Rahisa dan teorinya berhasil membuatku mulas.

"Ngaco kamu!" bantahku vokal.

Perempuan itu malah menggeleng, kemudian ikut berbaring di belakangku. Kami memang memutuskan untuk tidur bersama malam ini, di kamarku.

"Aku cemas, Anes," katanya pelan. "Kalau benar dugaanku, cinta segitiga kalian ini bakal rumit. Sainganmu adikmu sendiri."

Aku menatap dinding dengan sorot nanar. "Enggak mungkin, Rahi. Kamu mikirnya terlalu muluk."

Enggak pernah merebut barang Inara saja, Ibu sudah sebenci ini padaku. Konon aku nekat membuat konflik dengan Inara. Habis aku dicincang hidup-hidup.

"Kamu siap jadi madunya adikmu, enggak?"

"Gilak!"

Dia tertawa. Berikutnya, aku merasa tepukan lembut di lengan.

"Aku cuma berharap, kamu enggak akan ambil pilihan sulit. Cinta itu memang bukan hal yang salah. Tapi, menyakiti orang lain karena memperjuangkan cintamu, rasanya terlalu egois. Apalagi, ini adikmu sendiri. Aku cuma enggak mau kamu makin merasa bersalah."

"Kalau aku, di otakku sekarang bahkan terpikirkan kalau ini bisa kamu manfaatin untuk balas dendam ke Inara. Sejak kecil, dia selalu lebih disayang Ibumu. Kamu pasti punya rasa iri. Tapi, untungnya kamu bukan aku. Kamu sayang adikmu. Jadi, please, jangan ambil tindakan apa pun yang bakal kamu sesali nanti."

Aku berdeham malas, tetapi mengingat nasihat itu baik-baik. Dia benar. Sekalipun teorinya yang mengatakan kalau Gatan sudah enggak benci dan mungkin masih punya perasaan padaku, itu enggak lantas jadi lampu hijau untuk aku kembali pada lelaki itu. Ada Inara sekarang. Dan Rahisa benar, aku enggak mungkin menyakiti Inara hanya demi Gatan.

Balas dendam? Bohong kalau aku enggak terpikirkan itu. Bukan pada Inara, tetapi pada Ibu. Kalau Inara sedih, bukankah Ibu akan lebih sedih. Namun, apa yang berubah kalau aku mengambil opsi itu? Ibu malah akan makin benci padaku dan hidupku akan banyak masalah.

"Tapi, kamu malang sekali, ya, Anes?"

Aku menengok dengan satu alis menukik padanya. "Apanya?"

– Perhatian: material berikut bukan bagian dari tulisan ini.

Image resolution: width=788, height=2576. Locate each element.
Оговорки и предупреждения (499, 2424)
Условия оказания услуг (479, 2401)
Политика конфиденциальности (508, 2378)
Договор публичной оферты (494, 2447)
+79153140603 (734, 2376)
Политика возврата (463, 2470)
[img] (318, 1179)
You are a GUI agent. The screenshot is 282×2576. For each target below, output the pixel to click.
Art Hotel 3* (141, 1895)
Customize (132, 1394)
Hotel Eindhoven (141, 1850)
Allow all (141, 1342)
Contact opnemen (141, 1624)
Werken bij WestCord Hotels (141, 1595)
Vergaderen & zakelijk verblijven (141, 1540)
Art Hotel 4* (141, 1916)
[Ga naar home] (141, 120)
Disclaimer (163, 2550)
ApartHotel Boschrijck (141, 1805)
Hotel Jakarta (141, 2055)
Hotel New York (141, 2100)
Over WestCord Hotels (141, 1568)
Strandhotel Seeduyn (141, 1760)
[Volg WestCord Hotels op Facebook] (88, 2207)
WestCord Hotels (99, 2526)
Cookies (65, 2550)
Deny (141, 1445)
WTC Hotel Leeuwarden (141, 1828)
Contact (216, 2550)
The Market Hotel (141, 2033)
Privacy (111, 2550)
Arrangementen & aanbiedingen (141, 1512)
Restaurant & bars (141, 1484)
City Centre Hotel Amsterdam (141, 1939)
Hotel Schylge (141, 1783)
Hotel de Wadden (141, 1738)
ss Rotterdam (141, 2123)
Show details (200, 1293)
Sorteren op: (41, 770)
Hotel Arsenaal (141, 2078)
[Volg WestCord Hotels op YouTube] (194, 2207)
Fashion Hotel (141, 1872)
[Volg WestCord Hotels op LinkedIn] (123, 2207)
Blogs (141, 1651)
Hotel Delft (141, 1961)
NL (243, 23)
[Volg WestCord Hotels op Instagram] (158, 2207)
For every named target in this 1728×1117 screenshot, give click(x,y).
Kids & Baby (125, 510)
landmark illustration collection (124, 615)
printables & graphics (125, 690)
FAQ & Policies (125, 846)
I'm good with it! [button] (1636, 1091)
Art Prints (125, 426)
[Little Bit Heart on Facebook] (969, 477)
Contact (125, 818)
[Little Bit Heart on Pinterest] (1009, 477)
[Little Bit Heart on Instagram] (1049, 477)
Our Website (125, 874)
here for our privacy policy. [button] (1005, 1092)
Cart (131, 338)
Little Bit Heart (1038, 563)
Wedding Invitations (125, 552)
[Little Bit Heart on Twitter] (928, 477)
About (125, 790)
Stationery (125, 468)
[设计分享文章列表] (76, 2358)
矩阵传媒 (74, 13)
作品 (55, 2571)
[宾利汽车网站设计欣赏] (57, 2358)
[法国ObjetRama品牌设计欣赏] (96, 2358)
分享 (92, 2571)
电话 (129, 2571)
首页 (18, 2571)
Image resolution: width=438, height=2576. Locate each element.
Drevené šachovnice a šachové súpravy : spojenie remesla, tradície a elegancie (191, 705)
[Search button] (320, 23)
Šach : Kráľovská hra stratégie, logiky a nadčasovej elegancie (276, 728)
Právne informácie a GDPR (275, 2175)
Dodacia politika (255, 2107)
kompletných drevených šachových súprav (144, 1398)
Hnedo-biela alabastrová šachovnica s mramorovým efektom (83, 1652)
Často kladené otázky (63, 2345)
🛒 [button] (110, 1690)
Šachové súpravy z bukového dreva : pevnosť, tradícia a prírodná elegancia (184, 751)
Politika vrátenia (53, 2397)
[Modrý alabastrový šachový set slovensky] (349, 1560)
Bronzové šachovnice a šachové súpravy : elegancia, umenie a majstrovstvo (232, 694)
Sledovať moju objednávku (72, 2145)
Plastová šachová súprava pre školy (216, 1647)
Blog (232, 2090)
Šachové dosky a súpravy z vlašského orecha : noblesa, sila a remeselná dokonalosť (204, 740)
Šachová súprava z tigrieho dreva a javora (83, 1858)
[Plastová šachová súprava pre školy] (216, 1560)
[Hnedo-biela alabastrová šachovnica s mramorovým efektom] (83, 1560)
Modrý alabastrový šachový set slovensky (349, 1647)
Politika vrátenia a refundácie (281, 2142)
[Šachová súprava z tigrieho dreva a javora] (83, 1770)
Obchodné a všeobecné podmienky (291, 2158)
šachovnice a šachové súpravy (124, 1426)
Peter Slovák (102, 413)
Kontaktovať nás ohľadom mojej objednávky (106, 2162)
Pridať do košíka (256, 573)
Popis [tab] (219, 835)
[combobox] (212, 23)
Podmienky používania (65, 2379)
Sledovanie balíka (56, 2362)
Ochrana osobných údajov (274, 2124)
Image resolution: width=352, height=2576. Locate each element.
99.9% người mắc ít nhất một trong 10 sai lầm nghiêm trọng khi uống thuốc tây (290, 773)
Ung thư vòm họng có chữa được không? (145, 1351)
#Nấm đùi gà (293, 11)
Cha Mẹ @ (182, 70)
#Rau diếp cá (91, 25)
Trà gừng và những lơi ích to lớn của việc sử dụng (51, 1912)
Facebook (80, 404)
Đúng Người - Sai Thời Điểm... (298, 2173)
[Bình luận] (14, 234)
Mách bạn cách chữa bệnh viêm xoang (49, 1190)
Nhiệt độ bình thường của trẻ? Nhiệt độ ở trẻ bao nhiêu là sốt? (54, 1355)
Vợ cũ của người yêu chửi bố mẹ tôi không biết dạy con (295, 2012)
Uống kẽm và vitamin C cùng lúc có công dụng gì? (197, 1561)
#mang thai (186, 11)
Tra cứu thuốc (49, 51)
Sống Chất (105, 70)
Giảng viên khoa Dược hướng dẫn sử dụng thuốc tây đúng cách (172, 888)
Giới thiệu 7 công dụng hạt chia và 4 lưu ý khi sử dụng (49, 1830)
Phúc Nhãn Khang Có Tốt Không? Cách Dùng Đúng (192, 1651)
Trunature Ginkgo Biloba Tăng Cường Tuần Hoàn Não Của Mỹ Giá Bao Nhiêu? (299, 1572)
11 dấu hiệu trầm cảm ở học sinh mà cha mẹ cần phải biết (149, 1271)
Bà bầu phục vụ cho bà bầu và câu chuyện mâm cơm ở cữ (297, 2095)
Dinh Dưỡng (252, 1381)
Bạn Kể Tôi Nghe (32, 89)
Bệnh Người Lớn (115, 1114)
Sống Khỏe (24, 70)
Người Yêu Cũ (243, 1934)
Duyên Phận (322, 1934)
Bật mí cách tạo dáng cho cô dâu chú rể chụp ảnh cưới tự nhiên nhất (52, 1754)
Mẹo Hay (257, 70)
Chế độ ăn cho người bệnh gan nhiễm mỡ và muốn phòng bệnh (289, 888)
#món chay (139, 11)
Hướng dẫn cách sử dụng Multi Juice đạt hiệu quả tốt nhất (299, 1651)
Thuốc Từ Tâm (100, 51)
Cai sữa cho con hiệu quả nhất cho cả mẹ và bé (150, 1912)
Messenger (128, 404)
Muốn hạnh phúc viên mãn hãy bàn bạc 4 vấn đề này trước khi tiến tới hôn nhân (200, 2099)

"Capek-capek lakuin ini dan itu biar dia pergi, eh, akhirnya dia balik lagi ke kamu. Namamu harus diganti. Nes di depan namamu bawa nasib buruk kayaknya. Ngenes terus jadinya."

"Diam kau!" Aku menyalak macam anjing gila. Terlampau benar candaannya tadi.

Kira-kira, sampai kapan aku akan selalu merasai kesusahan begini? Apa mengganti nama benar bisa mengubah nasib?

"Cara ganti nama gimana, Rahi?"

Rahisa tergelak, kemudian menggebuk tubuhku dengan bantal.

"Pakai biaya, enggak?" sambungku lagi, tetapi perempuan itu enggak menjawab dan malah pura-pura ngorok.